L’éducation à la sexualité dans les établissements scolaires, telle que nous la connaissons aujourd’hui, se fonde désormais sur la circulaire de 2018 intitulée « L’éducation à la sexualité ». Vingt ans se sont écoulés entre la circulaire de 1998 et celle de 2018.

Il s’agit d’une démarche « éducative transversale et progressive, qui vise à favoriser l’estime de soi, le respect de soi et d’autrui, l’acceptation des différences, la compréhension et le respect de la loi et des droits humains, la responsabilité individuelle et collective, la construction de la personne et l’éducation du citoyen ». Son approche globale et positive doit être adaptée à chaque âge et à chaque niveau d’enseignement.

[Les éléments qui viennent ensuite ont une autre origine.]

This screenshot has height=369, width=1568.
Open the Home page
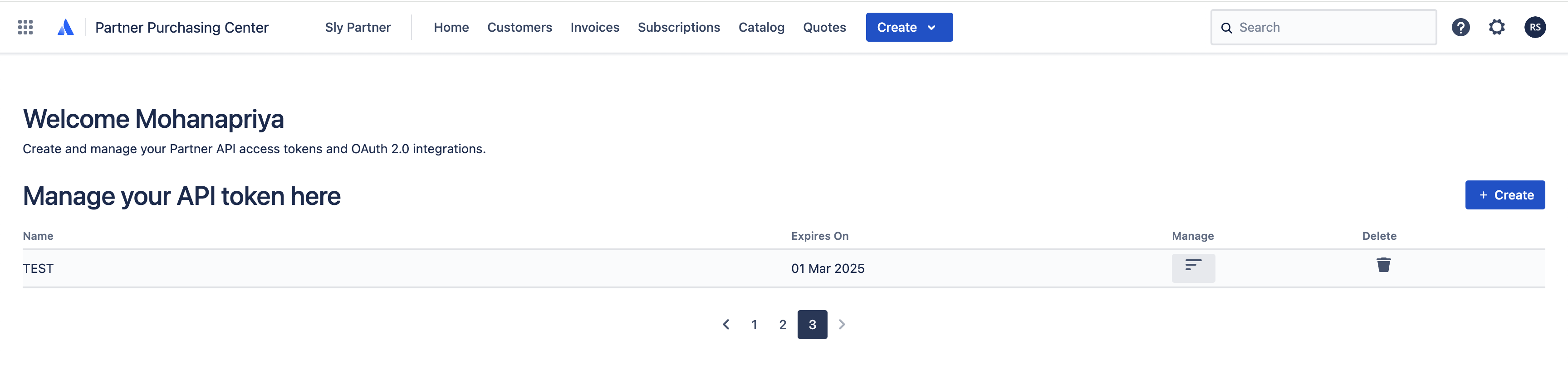click(x=451, y=27)
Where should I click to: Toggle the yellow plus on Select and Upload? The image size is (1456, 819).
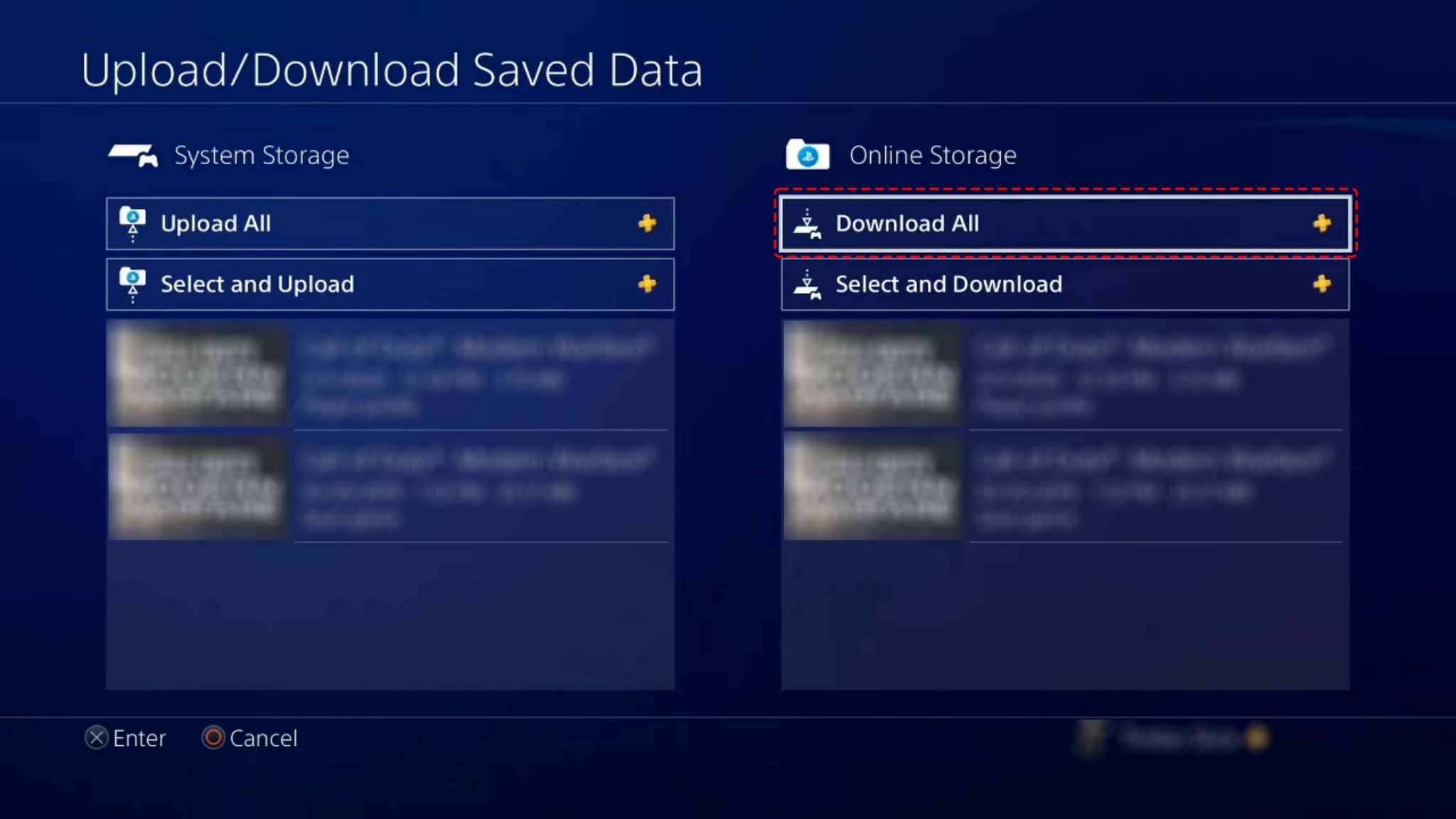click(x=647, y=284)
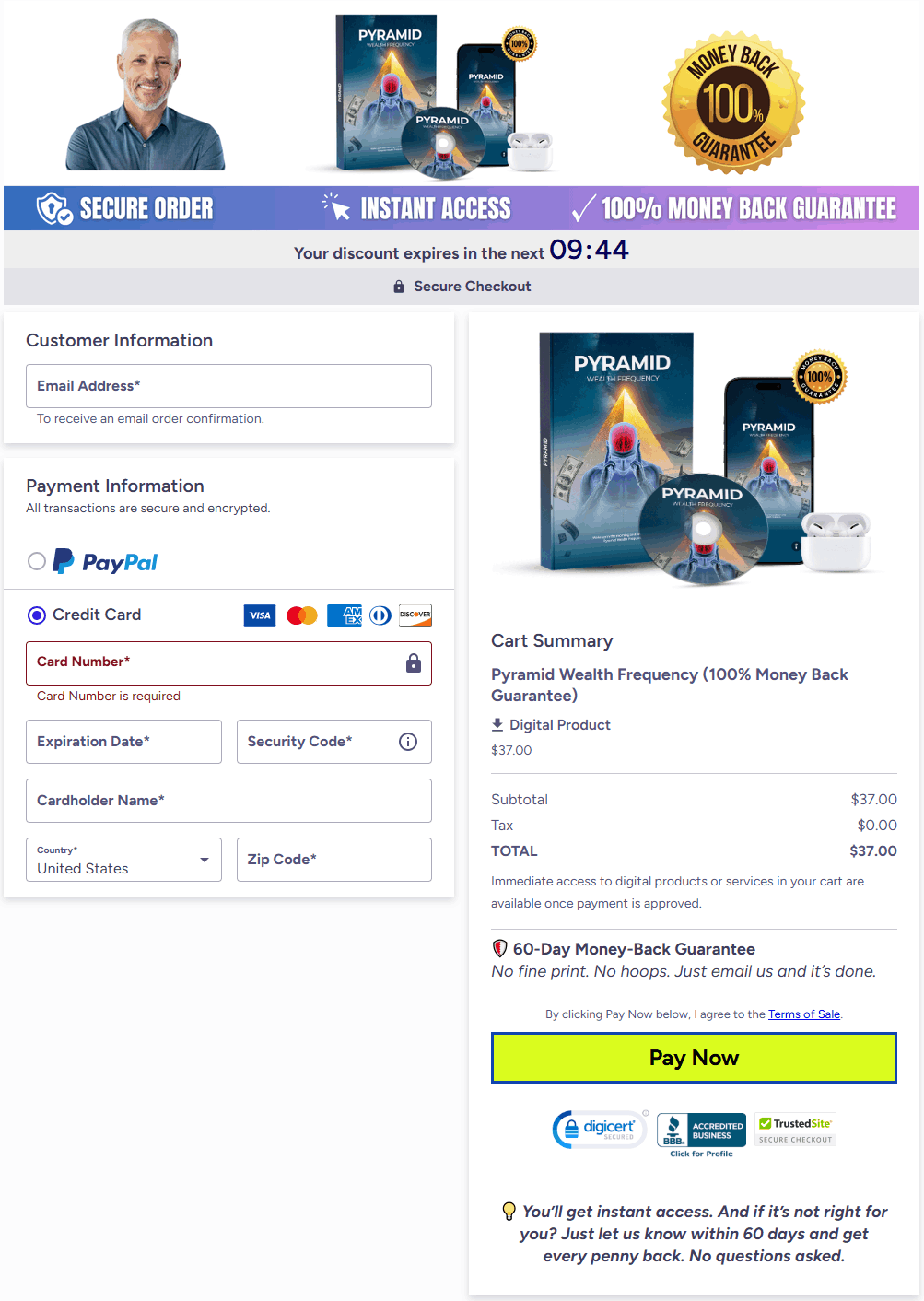This screenshot has width=924, height=1301.
Task: Focus the Expiration Date field
Action: pyautogui.click(x=123, y=742)
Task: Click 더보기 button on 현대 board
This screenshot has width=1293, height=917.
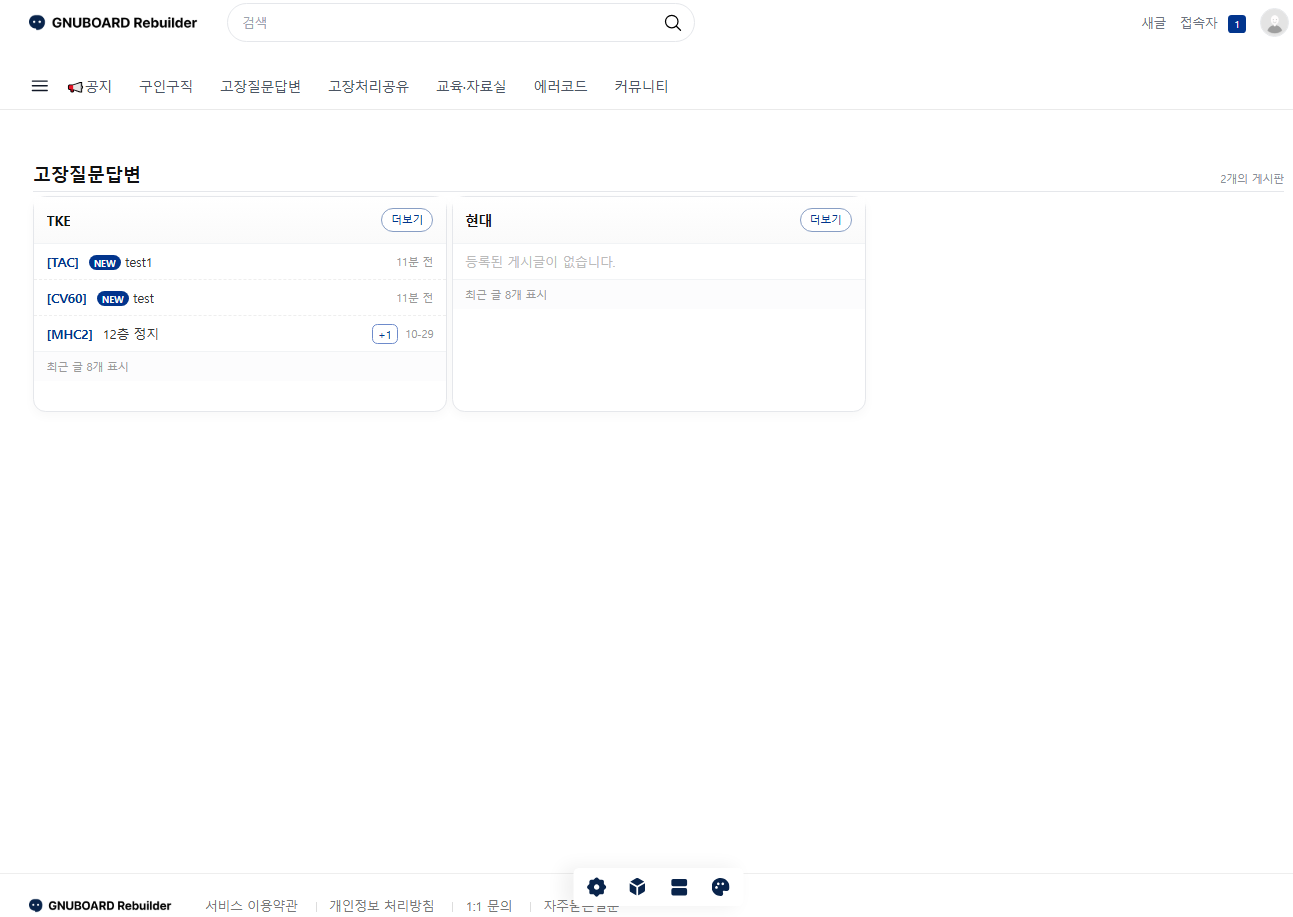Action: tap(826, 220)
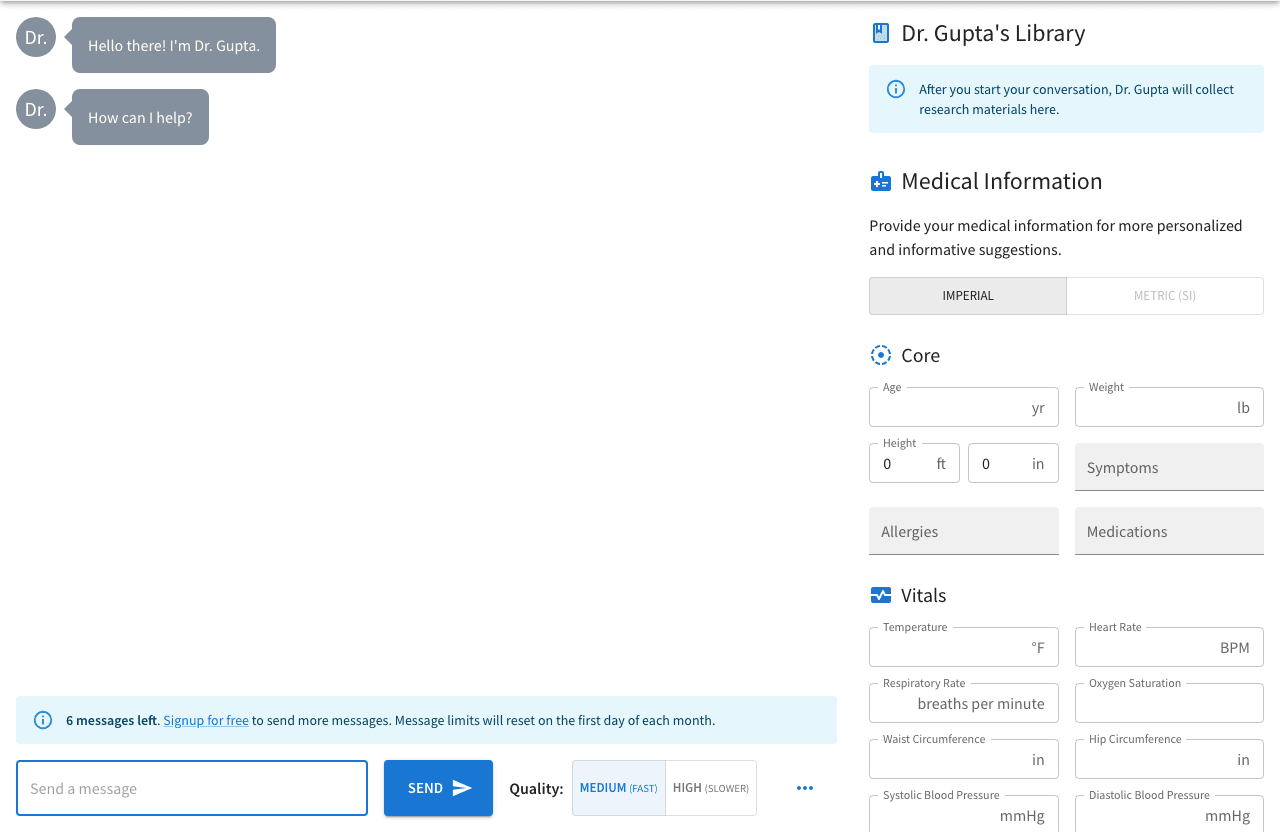Open the Medications selector field
Screen dimensions: 1280x832
(1169, 531)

L’éducation à la sexualité est ainsi placée à l’intersection de plusieurs champs :

  • le champ biologique, qui comprend tout ce qui est de l’ordre de l’anatomie, la physiologie, la reproduction et ce qui en découle, en termes de contraception, de prévention des infections sexuellement transmissibles (IST) et du VIH-sida ;
  • le champ psycho-émotionnel, qui permet d’aborder la question de l’estime de soi, des compétences psychosociales, des relations interpersonnelles, des émotions et sentiments, et d’inviter ainsi les jeunes à développer leur propre réflexion et à échanger avec leurs pairs, tout en respectant leur sphère privée ;
  • le champ juridique et social, qui a pour objectif de sensibiliser les élèves sur des questions sociétales, les droits et devoirs du citoyen, les mésusages des outils numériques et des réseaux sociaux, les risques liés à une exposition aux images pornographiques, l’exploitation sexuelle, les violences sexistes et sexuelles, l’égalité femmes-hommes, etc. Il s’agit de combattre les préjugés, notamment ceux véhiculés dans les médias et sur les réseaux sociaux à l’origine de discriminations, stigmatisations et violences.

Le nouveau projet de programme n’est pas révolutionnaire mais reprend ces thématiques en les développant et précise comment les différents enseignements peuvent s’y rattacher. Depuis l’obligation légale de 2001 de dispenser trois séances annuelles et par niveau, il est aussi précisé que tous les enseignants (et pas seulement les professeurs de SVT ou d’éducation civique et morale) doivent s’emparer de ces thématiques.

Cet enseignement, qui a considérablement évolué au cours de l’histoire, est en passe désormais de jouer un rôle global concernant la vie scolaire en reliant des champs jadis séparés. Il inscrit dans une formation maitrisée les valeurs que l’école de la République est censée véhiculer, mais ancrée dans la réalité vécue par les enfants ou les adolescents, en prenant aussi en compte l’impératif de déconstruction qu’impose aujourd’hui, au niveau de la sexualité, l’influence des réseaux sociaux numériques.

Il est donc l’aboutissement et la clef de voûte de toute une conception de la laïcité et de l’école comme éducation de l’individu et du citoyen. Seule la connaissance peut, en effet, permettre à l’individu de s’extraire de préjugés susceptibles de conduire à des dérives comme l’homophobie, la transphobie et toute forme de sexisme ou de violence à caractère sexuel. Il serait donc dommage que des controverses idéologiques empêchent la mise en place concrète de ce projet car les valeurs ici défendues devraient transcender, dans un état de droit, toutes les oppositions politiques.